PROBLEM TO SOLVE: Would you print only the lines running from the one with "Click the CustomColourForm title bar app icon" to the final line of the data below, word for word and without pictures?

Dataset entries:
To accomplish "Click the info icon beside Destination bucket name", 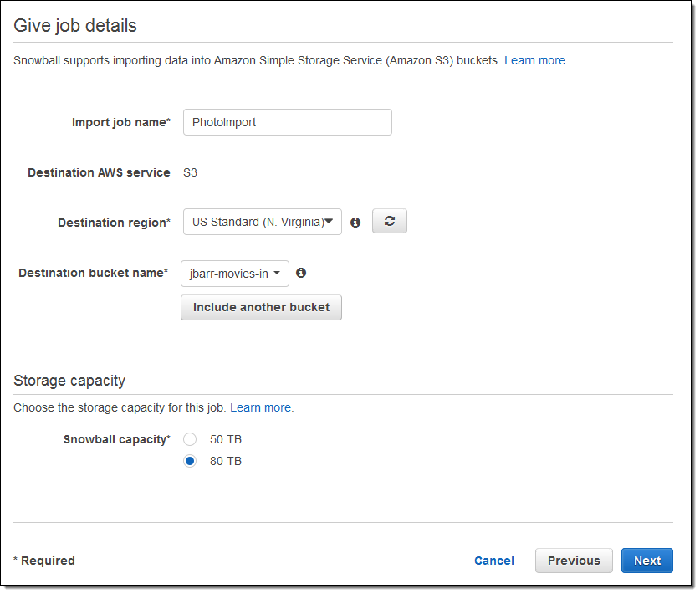I will tap(301, 273).
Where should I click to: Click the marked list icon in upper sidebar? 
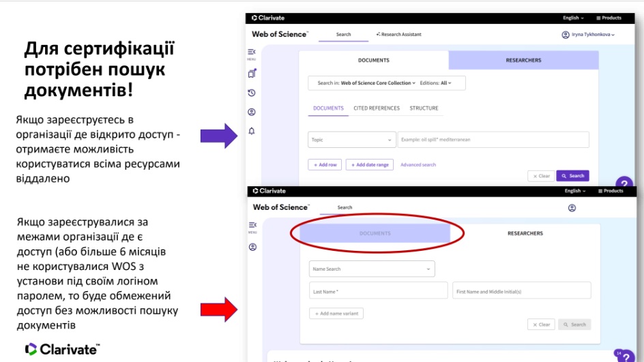point(252,74)
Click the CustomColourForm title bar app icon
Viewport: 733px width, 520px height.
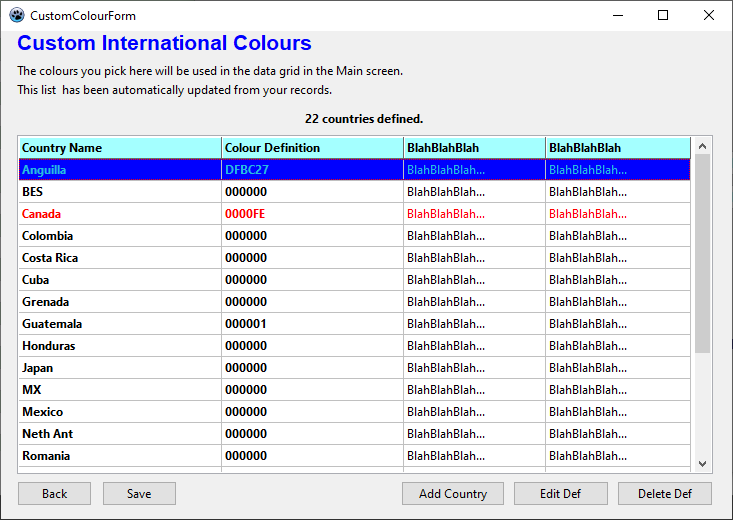coord(16,16)
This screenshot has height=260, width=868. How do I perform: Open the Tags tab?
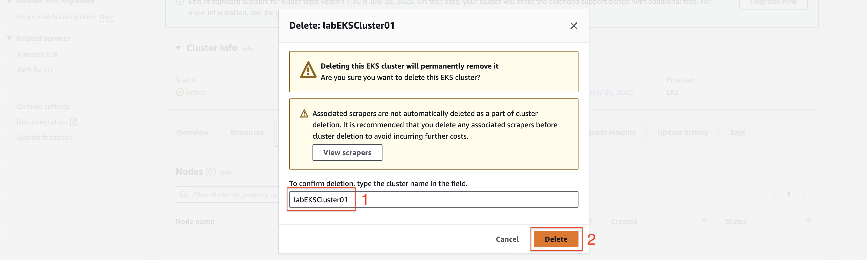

EXPECTED OUTPUT:
Click the CustomColourForm title bar app icon
Viewport: 733px width, 520px height.
coord(16,16)
This screenshot has height=260, width=868. How do I perform: Open the Tags tab?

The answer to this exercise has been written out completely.